-- PROBLEM DETAILS --
Pictures should be omitted; restate word for word the lines from the one holding "Instruction: Pick the Zoom magnifier tool" through the last line of the entries below.

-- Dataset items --
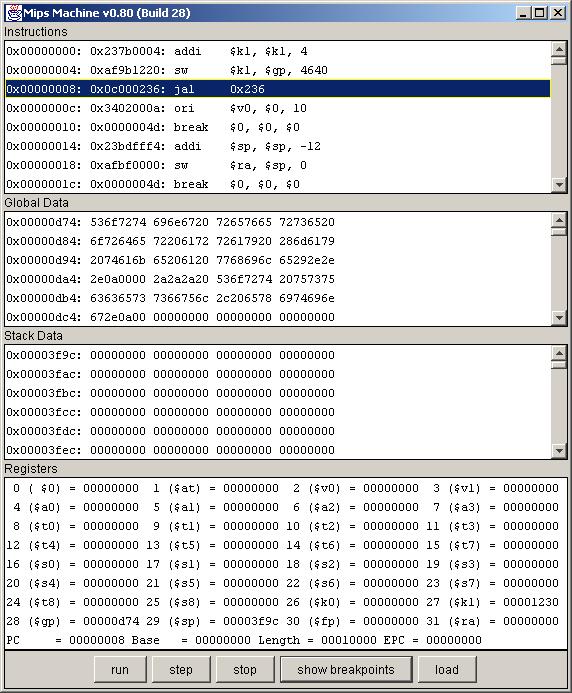Click the run button

point(120,670)
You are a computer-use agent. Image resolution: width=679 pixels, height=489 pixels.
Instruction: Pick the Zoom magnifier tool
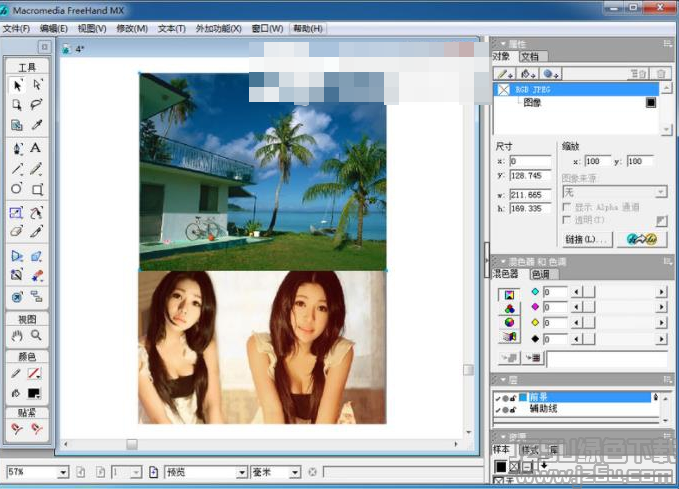pos(36,335)
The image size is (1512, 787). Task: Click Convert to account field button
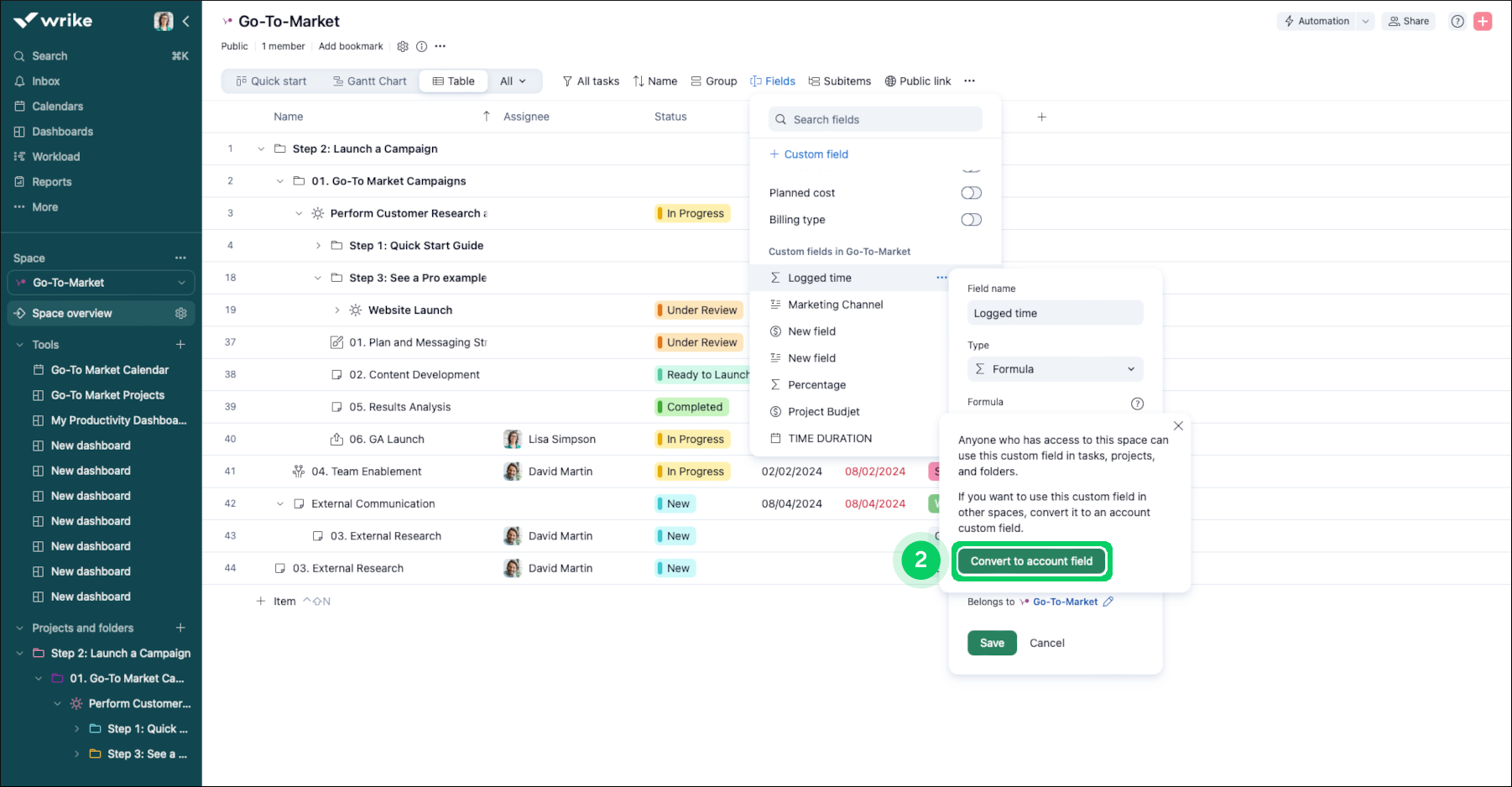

-- OUTPUT --
Instruction: Pick the Zoom magnifier tool
pos(36,335)
The image size is (1512, 787). Task: Click Convert to account field button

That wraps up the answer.